Aeronautics Research Mission Directorate (ARMD) Associate Administrator (AA) Awards for 2010
Sign announcing the winners of the 2010 ARMD AA awards at the front gate of NASA Ames Research Center
John Robinson - Technology and Innovation
As the technical lead for super density operations in the Airspace Systems Program, Robinson conceived, developed and contributed to innovative and significant technical efforts that will form the basis for the Innovative Concepts in Aviation's Airspace Technical Demonstration. The demonstration will combine novel technologies such as precision time-based scheduling, speed control and advanced communication, navigation, and surveillance to enable sustained peak aircraft throughput utilizing environmentally friendly operations in a terminal airspace environment. The successful demonstration will provide long-term benefit to ARMD, NASA and the flying public by accelerating the integration of a broad range of air- and ground-based technologies needed for NextGen terminal operations.
Aerospace Simulation Research and Development Branch (SimLabs) - Group Award for Program and Mission Support
SimLabs' flight and air-traffic control simulation facilities supported eight human-in-the-loop simulations that evaluated novel concepts and technologies in aircraft control and air traffic management for three ARMD research programs.

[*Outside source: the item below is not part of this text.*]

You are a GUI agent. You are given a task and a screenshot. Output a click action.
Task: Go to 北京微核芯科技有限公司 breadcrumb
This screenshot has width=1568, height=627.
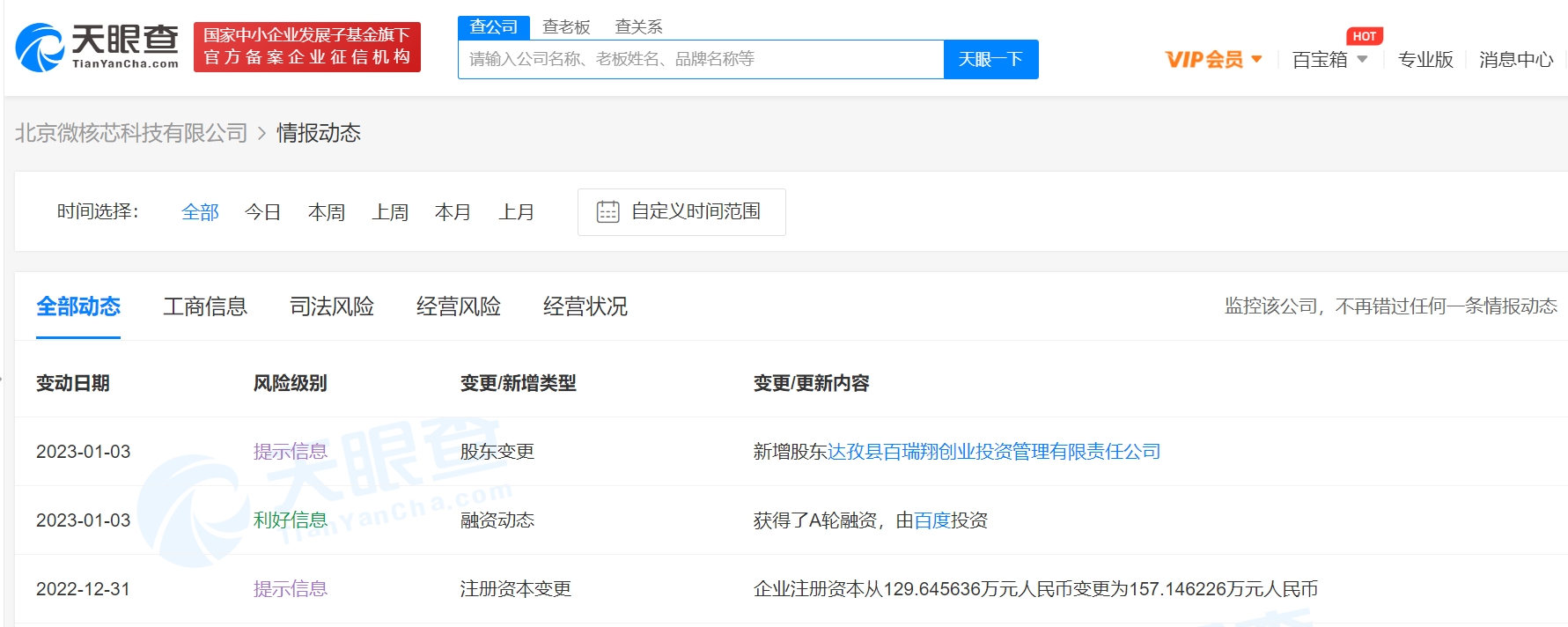point(131,133)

Simulations included a large civil tilt rotor aircraft concept that facilitates passenger transport to and from urban areas, an emergency landing planner for damaged aircraft, a concept and tools for conducting closely-spaced parallel approaches in poor weather, automation concepts to assist with continuous descent advisories for efficient descents, and runway/departure scheduling concepts for improved airport operations. SimLabs' work furthers ARMD's research goals by evaluating the human interface aspects of novel NextGen and aircraft concepts in operational contexts and by showing the path ahead to implementing these concepts.
Maryam Kamgarpour - High Potentials
Kamgarpour made significant contributions in the use of advanced scheduling, controller-managed spacing, and flight deck-based interval management to achieve the generally competing objectives of fuel efficiency and throughput. Her research findings are the focus of the Aerospace Technical Demonstration proposal recently presented to ARMD.